Transcribe the rows below verbatim, starting with the line containing "pixels, height=833 pixels." and ending with the line containing "coordinates (406, 124).", both lines included.

BEGIN

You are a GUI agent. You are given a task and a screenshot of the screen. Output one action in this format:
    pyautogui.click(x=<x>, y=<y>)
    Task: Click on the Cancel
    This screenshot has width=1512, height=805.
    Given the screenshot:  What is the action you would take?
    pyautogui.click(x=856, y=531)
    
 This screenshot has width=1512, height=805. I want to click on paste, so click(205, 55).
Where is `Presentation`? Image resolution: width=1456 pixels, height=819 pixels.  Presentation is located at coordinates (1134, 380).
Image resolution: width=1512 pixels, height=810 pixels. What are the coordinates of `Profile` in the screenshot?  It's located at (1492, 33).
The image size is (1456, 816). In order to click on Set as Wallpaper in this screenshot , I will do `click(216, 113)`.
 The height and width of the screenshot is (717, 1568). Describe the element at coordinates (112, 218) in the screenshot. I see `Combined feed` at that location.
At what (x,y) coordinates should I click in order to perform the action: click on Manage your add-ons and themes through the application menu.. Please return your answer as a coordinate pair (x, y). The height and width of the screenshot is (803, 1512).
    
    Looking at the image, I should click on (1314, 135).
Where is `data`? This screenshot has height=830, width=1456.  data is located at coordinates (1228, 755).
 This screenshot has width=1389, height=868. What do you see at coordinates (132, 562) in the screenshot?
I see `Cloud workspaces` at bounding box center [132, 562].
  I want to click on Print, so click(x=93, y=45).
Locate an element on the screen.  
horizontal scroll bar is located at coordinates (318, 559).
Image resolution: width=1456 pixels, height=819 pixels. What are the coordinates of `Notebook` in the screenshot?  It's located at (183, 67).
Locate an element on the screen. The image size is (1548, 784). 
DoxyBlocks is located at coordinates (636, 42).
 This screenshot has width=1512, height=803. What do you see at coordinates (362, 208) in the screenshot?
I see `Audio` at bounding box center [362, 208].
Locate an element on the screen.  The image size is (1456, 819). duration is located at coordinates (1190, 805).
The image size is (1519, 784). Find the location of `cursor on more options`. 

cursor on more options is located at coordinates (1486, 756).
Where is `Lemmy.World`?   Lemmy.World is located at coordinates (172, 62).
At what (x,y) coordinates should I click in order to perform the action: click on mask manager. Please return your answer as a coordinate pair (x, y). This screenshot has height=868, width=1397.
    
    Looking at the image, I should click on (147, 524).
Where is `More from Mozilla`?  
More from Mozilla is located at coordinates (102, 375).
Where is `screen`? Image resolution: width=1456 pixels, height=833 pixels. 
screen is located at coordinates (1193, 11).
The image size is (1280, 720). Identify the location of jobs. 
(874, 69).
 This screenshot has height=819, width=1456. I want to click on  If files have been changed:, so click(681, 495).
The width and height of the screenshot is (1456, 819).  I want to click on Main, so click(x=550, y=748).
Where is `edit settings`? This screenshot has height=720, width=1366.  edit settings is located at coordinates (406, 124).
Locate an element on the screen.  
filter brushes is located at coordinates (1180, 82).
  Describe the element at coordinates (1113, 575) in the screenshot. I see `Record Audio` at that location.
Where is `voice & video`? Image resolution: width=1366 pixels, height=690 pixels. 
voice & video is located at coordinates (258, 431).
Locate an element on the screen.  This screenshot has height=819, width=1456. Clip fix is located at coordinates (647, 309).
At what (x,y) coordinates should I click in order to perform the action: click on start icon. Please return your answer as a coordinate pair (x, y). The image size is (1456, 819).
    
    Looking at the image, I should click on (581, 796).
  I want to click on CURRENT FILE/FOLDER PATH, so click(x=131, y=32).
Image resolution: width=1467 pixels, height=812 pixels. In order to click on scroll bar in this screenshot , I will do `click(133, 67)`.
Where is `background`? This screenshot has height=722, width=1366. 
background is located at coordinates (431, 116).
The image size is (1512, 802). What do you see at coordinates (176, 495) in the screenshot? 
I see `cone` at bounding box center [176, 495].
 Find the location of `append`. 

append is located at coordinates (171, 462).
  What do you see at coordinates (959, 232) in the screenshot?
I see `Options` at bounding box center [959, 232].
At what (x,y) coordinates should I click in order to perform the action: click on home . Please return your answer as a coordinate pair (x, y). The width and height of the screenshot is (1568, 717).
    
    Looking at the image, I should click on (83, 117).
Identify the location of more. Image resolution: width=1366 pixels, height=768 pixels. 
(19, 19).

END

_Answer to the problem_.
Where is `screen`? Image resolution: width=1456 pixels, height=833 pixels. 
screen is located at coordinates (1193, 11).
The image size is (1280, 720). Identify the location of jobs. 
(874, 69).
 This screenshot has height=819, width=1456. I want to click on  If files have been changed:, so click(681, 495).
The width and height of the screenshot is (1456, 819).  I want to click on Main, so click(x=550, y=748).
Where is `edit settings`? This screenshot has height=720, width=1366.  edit settings is located at coordinates (406, 124).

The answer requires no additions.